Hope everyone is well. I'm wondering if someone can help me with a difficult problem presented during lecture today.

Two friends plan to meet to go to a nightclub. Each of them arrives at a time uniformly distributed between midnight and 1am and independently of the other. Denote by X (respectively Y) the random variable representing the arrival time of the first person (respectively, the second). The joint probability distribution is given by

f_(x,y) (x,y) = 2 if 0 ≤ x ≤ y, and 0 otherwise.

a) Find the probability that the first person is waiting for his friend for more than 10 minutes.

b) Determine the marginal probability density functions of X and Y. Check that they are indeed probability density functions.

c) Calculate the means E[X] and E[Y].

d) Calculate the variances V(X) and V(Y).

e) Find the conditional density function of X given that Y = y, for 0 ≤ y ≤ 1. Check that it is indeed a probability density function.

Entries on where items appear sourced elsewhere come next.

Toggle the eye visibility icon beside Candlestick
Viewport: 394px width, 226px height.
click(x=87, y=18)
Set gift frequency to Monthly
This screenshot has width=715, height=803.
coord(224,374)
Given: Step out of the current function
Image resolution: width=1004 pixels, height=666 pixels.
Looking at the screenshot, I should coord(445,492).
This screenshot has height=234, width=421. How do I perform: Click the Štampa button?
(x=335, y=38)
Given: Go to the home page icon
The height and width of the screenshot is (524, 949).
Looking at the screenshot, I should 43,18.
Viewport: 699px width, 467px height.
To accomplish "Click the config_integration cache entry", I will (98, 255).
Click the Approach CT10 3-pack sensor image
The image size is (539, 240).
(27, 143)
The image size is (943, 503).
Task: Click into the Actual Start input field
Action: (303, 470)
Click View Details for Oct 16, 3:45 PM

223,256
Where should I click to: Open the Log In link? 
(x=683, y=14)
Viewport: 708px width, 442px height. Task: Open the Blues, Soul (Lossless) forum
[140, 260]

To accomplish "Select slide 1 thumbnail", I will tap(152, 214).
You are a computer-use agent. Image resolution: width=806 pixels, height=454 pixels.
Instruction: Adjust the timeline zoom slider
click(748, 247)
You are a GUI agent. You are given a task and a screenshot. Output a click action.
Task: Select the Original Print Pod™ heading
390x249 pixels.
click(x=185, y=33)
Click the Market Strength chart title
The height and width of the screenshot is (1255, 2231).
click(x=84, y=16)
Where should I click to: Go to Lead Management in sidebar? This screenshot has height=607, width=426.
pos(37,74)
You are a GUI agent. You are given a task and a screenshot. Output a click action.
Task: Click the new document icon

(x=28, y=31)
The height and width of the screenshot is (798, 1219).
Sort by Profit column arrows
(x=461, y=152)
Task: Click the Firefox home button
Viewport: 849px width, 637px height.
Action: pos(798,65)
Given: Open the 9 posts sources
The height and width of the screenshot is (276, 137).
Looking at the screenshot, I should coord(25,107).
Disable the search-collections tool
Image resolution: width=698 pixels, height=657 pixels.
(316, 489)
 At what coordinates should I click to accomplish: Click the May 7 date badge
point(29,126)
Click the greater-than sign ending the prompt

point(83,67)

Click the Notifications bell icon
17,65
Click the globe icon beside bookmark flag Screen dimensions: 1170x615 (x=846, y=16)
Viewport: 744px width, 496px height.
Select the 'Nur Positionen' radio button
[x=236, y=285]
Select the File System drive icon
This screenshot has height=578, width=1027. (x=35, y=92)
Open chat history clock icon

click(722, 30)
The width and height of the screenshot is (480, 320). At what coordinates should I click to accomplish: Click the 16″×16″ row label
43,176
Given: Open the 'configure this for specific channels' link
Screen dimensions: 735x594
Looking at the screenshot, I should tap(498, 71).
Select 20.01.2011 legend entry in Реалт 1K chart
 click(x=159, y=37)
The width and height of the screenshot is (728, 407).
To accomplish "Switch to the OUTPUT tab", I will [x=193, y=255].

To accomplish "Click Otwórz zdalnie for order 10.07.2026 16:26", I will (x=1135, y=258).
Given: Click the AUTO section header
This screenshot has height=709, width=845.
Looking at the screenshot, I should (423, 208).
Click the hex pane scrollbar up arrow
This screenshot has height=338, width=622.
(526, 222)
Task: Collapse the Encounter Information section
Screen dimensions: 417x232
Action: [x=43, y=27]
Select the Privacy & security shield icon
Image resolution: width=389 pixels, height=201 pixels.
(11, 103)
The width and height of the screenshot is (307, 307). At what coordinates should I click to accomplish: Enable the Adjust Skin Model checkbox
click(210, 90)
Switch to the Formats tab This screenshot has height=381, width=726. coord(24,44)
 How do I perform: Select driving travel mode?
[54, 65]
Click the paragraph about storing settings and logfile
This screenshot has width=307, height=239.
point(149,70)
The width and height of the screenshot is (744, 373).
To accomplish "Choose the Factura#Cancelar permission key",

f) Repeat part (e) for the conditional density of Y given that X = x.

Assuming $\displaystyle y \leq 1$ (initial problem did not state this, but it's safe to assume).

a) Since 10 min means X=1/6, we want to find $\displaystyle P(X>1/6)=1-P(x<1/6) = 1-\int_0^{1/6} \int_0^x f(x,y) dy dx$

b)$\displaystyle f_X(X) = \int_0^x f(x,y) dy$ and $\displaystyle f_Y(Y) = \int_0^y f(x,y) dx$, check that for both f's that the probability functions (the integrals of the f's) are equal to 1.

Once you have a) and b), calculating c)-f) should be straightforward enough ... you'll use the results of a) and b) (just use the definitions of expectancy, variance, conditional prob).